[Source data]
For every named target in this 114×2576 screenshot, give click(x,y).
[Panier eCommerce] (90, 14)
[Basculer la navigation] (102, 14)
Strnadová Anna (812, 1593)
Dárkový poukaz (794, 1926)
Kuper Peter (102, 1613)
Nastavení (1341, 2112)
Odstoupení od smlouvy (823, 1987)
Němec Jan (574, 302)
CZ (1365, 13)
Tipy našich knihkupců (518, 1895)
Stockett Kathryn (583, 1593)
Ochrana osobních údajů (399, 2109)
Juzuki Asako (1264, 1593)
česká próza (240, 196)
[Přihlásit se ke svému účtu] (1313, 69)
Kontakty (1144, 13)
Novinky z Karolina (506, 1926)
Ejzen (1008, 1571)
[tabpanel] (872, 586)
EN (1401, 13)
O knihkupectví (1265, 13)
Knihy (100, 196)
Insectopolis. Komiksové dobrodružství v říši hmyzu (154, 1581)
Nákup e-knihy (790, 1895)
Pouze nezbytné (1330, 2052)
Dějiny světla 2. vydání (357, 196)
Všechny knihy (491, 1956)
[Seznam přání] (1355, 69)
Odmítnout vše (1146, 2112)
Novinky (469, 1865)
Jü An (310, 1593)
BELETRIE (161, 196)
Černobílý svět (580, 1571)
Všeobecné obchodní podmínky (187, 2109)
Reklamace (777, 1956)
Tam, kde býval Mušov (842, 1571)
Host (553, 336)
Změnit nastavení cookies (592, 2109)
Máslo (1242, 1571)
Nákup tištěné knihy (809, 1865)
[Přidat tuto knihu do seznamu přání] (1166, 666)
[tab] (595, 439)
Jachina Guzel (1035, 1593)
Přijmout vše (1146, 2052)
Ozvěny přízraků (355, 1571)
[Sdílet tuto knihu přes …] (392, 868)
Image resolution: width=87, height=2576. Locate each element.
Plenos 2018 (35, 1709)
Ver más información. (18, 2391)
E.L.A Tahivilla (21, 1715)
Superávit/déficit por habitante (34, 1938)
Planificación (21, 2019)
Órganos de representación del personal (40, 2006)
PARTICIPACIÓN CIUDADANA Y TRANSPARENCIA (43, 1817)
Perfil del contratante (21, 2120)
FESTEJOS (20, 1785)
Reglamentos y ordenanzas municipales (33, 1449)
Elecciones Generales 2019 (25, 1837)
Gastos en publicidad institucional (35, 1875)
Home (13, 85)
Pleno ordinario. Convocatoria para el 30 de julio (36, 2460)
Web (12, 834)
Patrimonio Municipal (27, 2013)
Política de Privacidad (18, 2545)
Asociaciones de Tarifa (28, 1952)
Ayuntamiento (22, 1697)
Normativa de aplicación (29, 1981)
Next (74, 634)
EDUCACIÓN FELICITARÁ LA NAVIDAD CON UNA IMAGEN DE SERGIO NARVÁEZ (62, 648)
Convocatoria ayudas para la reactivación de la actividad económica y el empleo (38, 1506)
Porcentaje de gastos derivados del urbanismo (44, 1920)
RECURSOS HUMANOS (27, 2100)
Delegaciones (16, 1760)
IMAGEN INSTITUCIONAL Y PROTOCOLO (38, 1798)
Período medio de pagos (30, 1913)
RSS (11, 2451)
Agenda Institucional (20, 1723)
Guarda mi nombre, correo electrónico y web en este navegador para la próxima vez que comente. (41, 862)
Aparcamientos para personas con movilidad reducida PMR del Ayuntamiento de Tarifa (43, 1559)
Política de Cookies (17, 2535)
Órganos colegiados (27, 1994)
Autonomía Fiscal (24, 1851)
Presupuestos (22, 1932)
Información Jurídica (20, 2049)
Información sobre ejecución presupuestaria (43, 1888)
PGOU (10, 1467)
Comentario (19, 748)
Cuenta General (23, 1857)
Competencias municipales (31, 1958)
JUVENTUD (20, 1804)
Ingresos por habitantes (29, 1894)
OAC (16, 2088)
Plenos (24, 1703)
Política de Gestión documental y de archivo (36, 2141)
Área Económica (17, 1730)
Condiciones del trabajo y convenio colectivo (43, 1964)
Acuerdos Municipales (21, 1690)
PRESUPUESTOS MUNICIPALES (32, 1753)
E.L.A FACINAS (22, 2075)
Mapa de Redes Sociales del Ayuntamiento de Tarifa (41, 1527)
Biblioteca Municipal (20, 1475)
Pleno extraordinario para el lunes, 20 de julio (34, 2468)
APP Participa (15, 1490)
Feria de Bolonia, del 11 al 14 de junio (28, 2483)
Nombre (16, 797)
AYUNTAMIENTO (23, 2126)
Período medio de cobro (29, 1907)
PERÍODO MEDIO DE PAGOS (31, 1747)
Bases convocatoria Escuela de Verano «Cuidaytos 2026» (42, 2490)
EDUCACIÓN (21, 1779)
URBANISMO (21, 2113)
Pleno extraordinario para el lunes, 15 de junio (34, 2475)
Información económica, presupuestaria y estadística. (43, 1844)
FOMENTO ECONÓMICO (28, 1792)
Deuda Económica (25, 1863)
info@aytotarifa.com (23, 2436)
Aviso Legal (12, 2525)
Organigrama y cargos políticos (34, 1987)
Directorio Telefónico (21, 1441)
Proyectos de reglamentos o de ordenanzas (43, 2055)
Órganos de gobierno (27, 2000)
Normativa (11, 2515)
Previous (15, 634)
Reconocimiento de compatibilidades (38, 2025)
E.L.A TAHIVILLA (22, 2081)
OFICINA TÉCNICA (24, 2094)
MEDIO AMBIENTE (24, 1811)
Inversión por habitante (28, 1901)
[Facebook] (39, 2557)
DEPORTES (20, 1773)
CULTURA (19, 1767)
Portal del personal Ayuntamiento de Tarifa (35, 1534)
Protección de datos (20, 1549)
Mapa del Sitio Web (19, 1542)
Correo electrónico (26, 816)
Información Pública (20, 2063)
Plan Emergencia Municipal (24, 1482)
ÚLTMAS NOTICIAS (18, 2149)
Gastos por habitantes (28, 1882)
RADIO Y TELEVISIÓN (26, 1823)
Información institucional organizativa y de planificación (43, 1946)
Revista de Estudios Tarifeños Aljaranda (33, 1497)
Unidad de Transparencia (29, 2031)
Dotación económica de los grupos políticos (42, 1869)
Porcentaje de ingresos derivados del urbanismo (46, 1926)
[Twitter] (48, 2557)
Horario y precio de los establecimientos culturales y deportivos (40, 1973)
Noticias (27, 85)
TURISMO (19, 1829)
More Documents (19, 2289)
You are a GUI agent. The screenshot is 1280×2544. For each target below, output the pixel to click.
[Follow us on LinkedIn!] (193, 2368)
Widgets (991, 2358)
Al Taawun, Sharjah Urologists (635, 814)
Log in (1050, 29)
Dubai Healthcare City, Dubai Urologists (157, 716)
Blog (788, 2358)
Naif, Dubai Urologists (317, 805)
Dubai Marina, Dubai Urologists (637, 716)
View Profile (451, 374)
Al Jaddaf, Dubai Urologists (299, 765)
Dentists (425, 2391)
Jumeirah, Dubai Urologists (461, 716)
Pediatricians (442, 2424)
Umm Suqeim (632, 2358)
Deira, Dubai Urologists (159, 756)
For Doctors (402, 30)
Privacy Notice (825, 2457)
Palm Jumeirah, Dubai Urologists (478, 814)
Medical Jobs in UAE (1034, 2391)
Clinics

◆ **Work to be completed**:
All records should be written out again exactly as given.

◆ **Problem solution**:
For every named target in this 114×2576 screenshot, give click(x,y).
[Panier eCommerce] (90, 14)
[Basculer la navigation] (102, 14)
Strnadová Anna (812, 1593)
Dárkový poukaz (794, 1926)
Kuper Peter (102, 1613)
Nastavení (1341, 2112)
Odstoupení od smlouvy (823, 1987)
Němec Jan (574, 302)
CZ (1365, 13)
Tipy našich knihkupců (518, 1895)
Stockett Kathryn (583, 1593)
Ochrana osobních údajů (399, 2109)
Juzuki Asako (1264, 1593)
česká próza (240, 196)
[Přihlásit se ke svému účtu] (1313, 69)
Kontakty (1144, 13)
Novinky z Karolina (506, 1926)
Ejzen (1008, 1571)
[tabpanel] (872, 586)
EN (1401, 13)
O knihkupectví (1265, 13)
Knihy (100, 196)
Insectopolis. Komiksové dobrodružství v říši hmyzu (154, 1581)
Nákup e-knihy (790, 1895)
Pouze nezbytné (1330, 2052)
Dějiny světla 2. vydání (357, 196)
Všechny knihy (491, 1956)
[Seznam přání] (1355, 69)
Odmítnout vše (1146, 2112)
Novinky (469, 1865)
Jü An (310, 1593)
BELETRIE (161, 196)
Černobílý svět (580, 1571)
Všeobecné obchodní podmínky (187, 2109)
Reklamace (777, 1956)
Tam, kde býval Mušov (842, 1571)
Host (553, 336)
Změnit nastavení cookies (592, 2109)
Máslo (1242, 1571)
Nákup tištěné knihy (809, 1865)
[Přidat tuto knihu do seznamu přání] (1166, 666)
[tab] (595, 439)
Jachina Guzel (1035, 1593)
Přijmout vše (1146, 2052)
Ozvěny přízraků (355, 1571)
[Sdílet tuto knihu přes …] (392, 868)
Image resolution: width=87, height=2576. Locate each element.
Plenos 2018 (35, 1709)
Ver más información. (18, 2391)
E.L.A Tahivilla (21, 1715)
Superávit/déficit por habitante (34, 1938)
Planificación (21, 2019)
Órganos de representación del personal (40, 2006)
PARTICIPACIÓN CIUDADANA Y TRANSPARENCIA (43, 1817)
Perfil del contratante (21, 2120)
FESTEJOS (20, 1785)
Reglamentos y ordenanzas municipales (33, 1449)
Elecciones Generales 2019 (25, 1837)
Gastos en publicidad institucional (35, 1875)
Home (13, 85)
Pleno ordinario. Convocatoria para el 30 de julio (36, 2460)
Web (12, 834)
Patrimonio Municipal (27, 2013)
Política de Privacidad (18, 2545)
Asociaciones de Tarifa (28, 1952)
Ayuntamiento (22, 1697)
Normativa de aplicación (29, 1981)
Next (74, 634)
EDUCACIÓN FELICITARÁ LA NAVIDAD CON UNA IMAGEN DE SERGIO NARVÁEZ (62, 648)
Convocatoria ayudas para la reactivación de la actividad económica y el empleo (38, 1506)
Porcentaje de gastos derivados del urbanismo (44, 1920)
RECURSOS HUMANOS (27, 2100)
Delegaciones (16, 1760)
IMAGEN INSTITUCIONAL Y PROTOCOLO (38, 1798)
Período medio de pagos (30, 1913)
RSS (11, 2451)
Agenda Institucional (20, 1723)
Guarda mi nombre, correo electrónico y web en este navegador para la próxima vez que comente. (41, 862)
Aparcamientos para personas con movilidad reducida PMR del Ayuntamiento de Tarifa (43, 1559)
Política de Cookies (17, 2535)
Órganos colegiados (27, 1994)
Autonomía Fiscal (24, 1851)
Presupuestos (22, 1932)
Información Jurídica (20, 2049)
Información sobre ejecución presupuestaria (43, 1888)
PGOU (10, 1467)
Comentario (19, 748)
Cuenta General (23, 1857)
Competencias municipales (31, 1958)
JUVENTUD (20, 1804)
Ingresos por habitantes (29, 1894)
OAC (16, 2088)
Plenos (24, 1703)
Política de Gestión documental y de archivo (36, 2141)
Área Económica (17, 1730)
Condiciones del trabajo y convenio colectivo (43, 1964)
Acuerdos Municipales (21, 1690)
PRESUPUESTOS MUNICIPALES (32, 1753)
E.L.A FACINAS (22, 2075)
Mapa de Redes Sociales del Ayuntamiento de Tarifa (41, 1527)
Biblioteca Municipal (20, 1475)
Pleno extraordinario para el lunes, 20 de julio (34, 2468)
APP Participa (15, 1490)
Feria de Bolonia, del 11 al 14 de junio (28, 2483)
Nombre (16, 797)
AYUNTAMIENTO (23, 2126)
Período medio de cobro (29, 1907)
PERÍODO MEDIO DE PAGOS (31, 1747)
Bases convocatoria Escuela de Verano «Cuidaytos 2026» (42, 2490)
EDUCACIÓN (21, 1779)
URBANISMO (21, 2113)
Pleno extraordinario para el lunes, 15 de junio (34, 2475)
Información económica, presupuestaria y estadística. (43, 1844)
FOMENTO ECONÓMICO (28, 1792)
Deuda Económica (25, 1863)
info@aytotarifa.com (23, 2436)
Aviso Legal (12, 2525)
Organigrama y cargos políticos (34, 1987)
Directorio Telefónico (21, 1441)
Proyectos de reglamentos o de ordenanzas (43, 2055)
Órganos de gobierno (27, 2000)
Normativa (11, 2515)
Previous (15, 634)
Reconocimiento de compatibilidades (38, 2025)
E.L.A TAHIVILLA (22, 2081)
OFICINA TÉCNICA (24, 2094)
MEDIO AMBIENTE (24, 1811)
Inversión por habitante (28, 1901)
[Facebook] (39, 2557)
DEPORTES (20, 1773)
CULTURA (19, 1767)
Portal del personal Ayuntamiento de Tarifa (35, 1534)
Protección de datos (20, 1549)
Mapa del Sitio Web (19, 1542)
Correo electrónico (26, 816)
Información Pública (20, 2063)
Plan Emergencia Municipal (24, 1482)
ÚLTMAS NOTICIAS (18, 2149)
Gastos por habitantes (28, 1882)
RADIO Y TELEVISIÓN (26, 1823)
Información institucional organizativa y de planificación (43, 1946)
Revista de Estudios Tarifeños Aljaranda (33, 1497)
Unidad de Transparencia (29, 2031)
Dotación económica de los grupos políticos (42, 1869)
Porcentaje de ingresos derivados del urbanismo (46, 1926)
[Twitter] (48, 2557)
Horario y precio de los establecimientos culturales y deportivos (40, 1973)
Noticias (27, 85)
TURISMO (19, 1829)
More Documents (19, 2289)
You are a GUI agent. The screenshot is 1280×2544. For each target below, output the pixel to click.
[Follow us on LinkedIn!] (193, 2368)
Widgets (991, 2358)
Al Taawun, Sharjah Urologists (635, 814)
Log in (1050, 29)
Dubai Healthcare City, Dubai Urologists (157, 716)
Blog (788, 2358)
Naif, Dubai Urologists (317, 805)
Dubai Marina, Dubai Urologists (637, 716)
View Profile (451, 374)
Al Jaddaf, Dubai Urologists (299, 765)
Dentists (425, 2391)
Jumeirah, Dubai Urologists (461, 716)
Pediatricians (442, 2424)
Umm Suqeim (632, 2358)
Deira, Dubai Urologists (159, 756)
For Doctors (402, 30)
Privacy Notice (825, 2457)
Palm Jumeirah, Dubai Urologists (478, 814)
Medical Jobs in UAE (1034, 2391)
Clinics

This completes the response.